The Thief (Black Dagger Brotherhood #16)(4)



“Thank you for coming,” she said.

The one on the left—the one that…yup, there was that mole behind the ear, so he had to be Ehric, not Evale—nodded once. And that was it from the both of them. No greeting. No nervousness. No anger. No sadness, even though they knew exactly why she’d asked them here. In all their robotic stoicism, with their black hair, and their platinum eyes, and their powerful builds, the cold-as-ices were like a matched set of Glocks, deadly and emotionless.

She had no idea how this was going to go.

“Will you excuse us?” she said to Rhage and John Matthew.

The Brother shook his head. “We’re not leaving you.”

“I appreciate your concern, Rhage, but patient confidentiality is an issue here. If you don’t mind, maybe you could wait down by the office?” She pointed over there even though they knew perfectly well where it was. “This really needs to be a private conversation.”

She knew better than to order any of the Brotherhood or the fighters off the kind of duty Rhage and John Matthew felt they were doing here. To them, she was Vishous’s shellan, and as such, her advanced degrees and recent karate training didn’t mean diddly: Even though the twins and their kin had proven loyal to the King and they had never shown any untoward behavior around her, they were still unattached males near a bonded Brother’s female.

So she was going to be guarded like she was in a wet T-shirt and a pair of stripper heels.

It was ridiculous, but going Gloria Steinem on the situation was just going to delay things. Putting the very real privacy concern on the table, however, was going to get the job done. And it did.

“We’ll just be right there,” Rhage muttered. “Right over there. Like, no distance at all.”

“Thank you.”

When they were out of earshot, she said to the twins, “Would you like to talk in my—”

“Here is good,” Ehric said in his thick, Old Country accent. “How is he?”

“Not very well, and I don’t think we’re gaining any traction with Assail’s recovery.” She crossed her arms over her chest and then dropped them because she didn’t want to come across as hiding anything or being defensive. “His neurological functions are compromised and they are not improving.
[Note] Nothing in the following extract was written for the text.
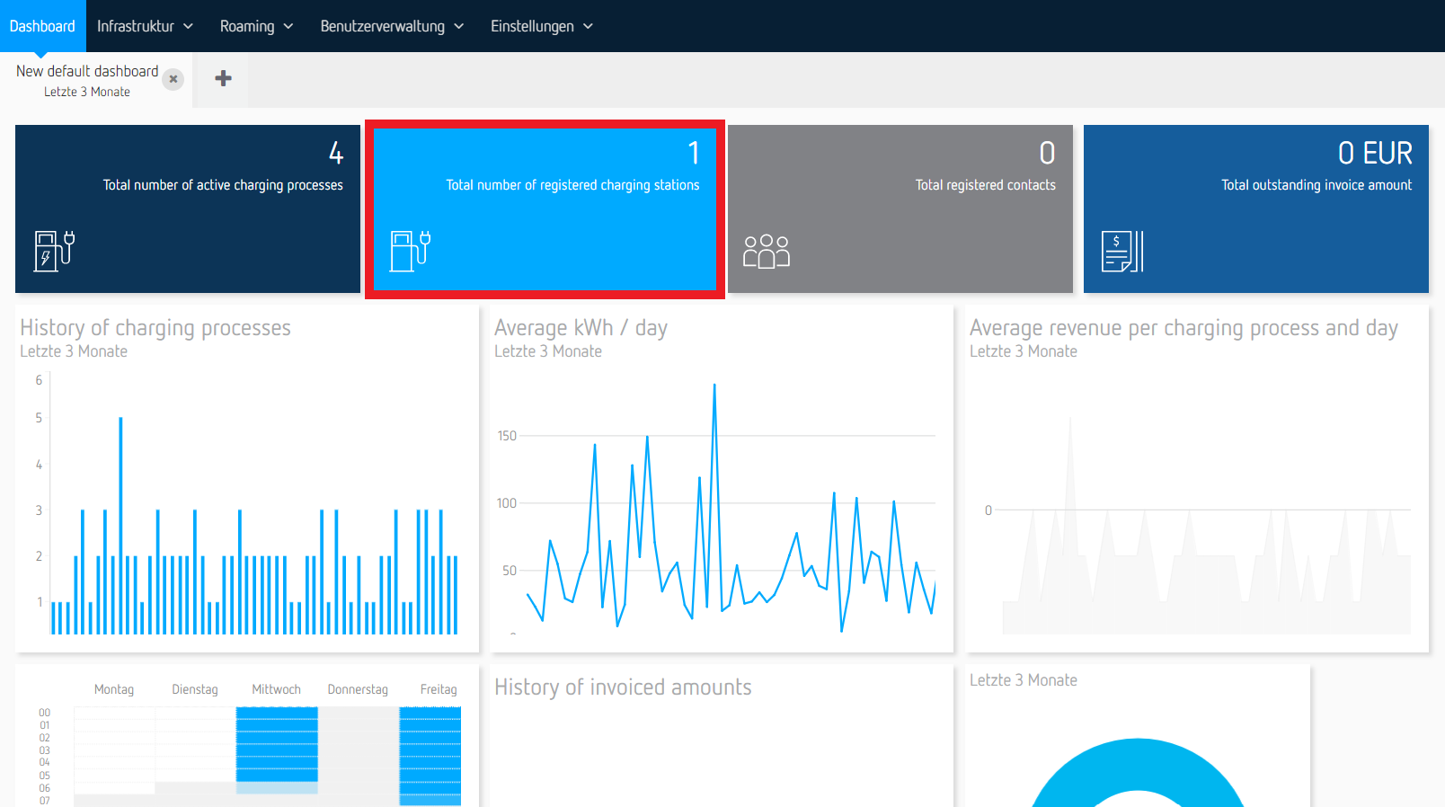Viewport: 1445px width, 807px height.
Task: Click the tallest peak in Average kWh chart
Action: point(714,386)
I’ve spoken with Havers and shared with him all of the scans as well as video of the behaviors and affects, including the change that happened about a week ago. With the onset of the catatonic state, he is less of a danger to himself and others, but that is a far distance from responsive—”
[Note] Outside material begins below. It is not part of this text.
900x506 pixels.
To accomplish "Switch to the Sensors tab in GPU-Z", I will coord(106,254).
“Is it time to put him down.”

Doc Jane blinked. When she’d made the transition from human surgeon to vampire healer, there had been all kinds of things to get used to. There was new anatomy to learn, new drug reactions and side effects to be aware of, a completely different circulatory system, as well as hormonal and pregnancy issues she had never seen before.

She’d also had to adjust to the race’s end-of-life decisions. In the human world, sustaining life was the imperative, even when there was no quality to it. Assisted suicide remained an ethical decision to be debated, with only seven states allowing it within prescribed parameters. With vampires? It was a matter of course.

When a loved one was suffering, and there was no chance of that improving, terminal aid was rendered. Still, they were not talking about a cherished pet that had come to the end of its life cycle here.

She chose her words with care, wanting to be honest without advocating for any specific outcome. “Based on everything I have seen and all the tests we have run, I do not believe there is going to be a resumption of normalcy. We have done everything we can to support his systems in his cocaine withdrawal, but after the psychosis hit, we just…we’ve lost him and we can’t seem to get him back.”

In every way that counted, she was uncomfortable leaving this decision in the hands of Assail’s cousins. It would be easier to trust whatever choice was made if they were upset. Troubled by conscience. Worried over whether they were doing the right thing.

With their dispositions? She had a concern that they would throw out her patient like a broken toaster. And yet, according to the vampire standard of care, she was duty bound to offer them, as next of kin, the option to terminate Assail’s life now that the course of his care had reached this point of no return.

Havers, the race’s healer, had been the one to bring the issue up to her, and her instinct had been to fight it—but that was a holdover from her human days. She did, however, continue to find it a potential contradiction to the spiritual lexicon of the species. In the vampire version of the afterlife, there was a belief that you couldn’t enter the Fade, or what they considered Heaven, if you committed suicide. That being said, if you were lingering, and especially if you were incapable of deciding for yourself, your closest family could ease your suffering in a way that apparently got you around that provision, a loved-one loophole, as it were.

The reconciliation was evidently in the free will. If you pulled the trigger, that was suicide. If someone you loved said enough’s enough? That was destiny.

Yet it was a slippery slope, especially if your next of kin was maybe angry about what you’d done to them over the holidays. Or pissed off that you’d borrowed money and hadn’t paid back the loan. Or morally deficient—which was what she worried about here.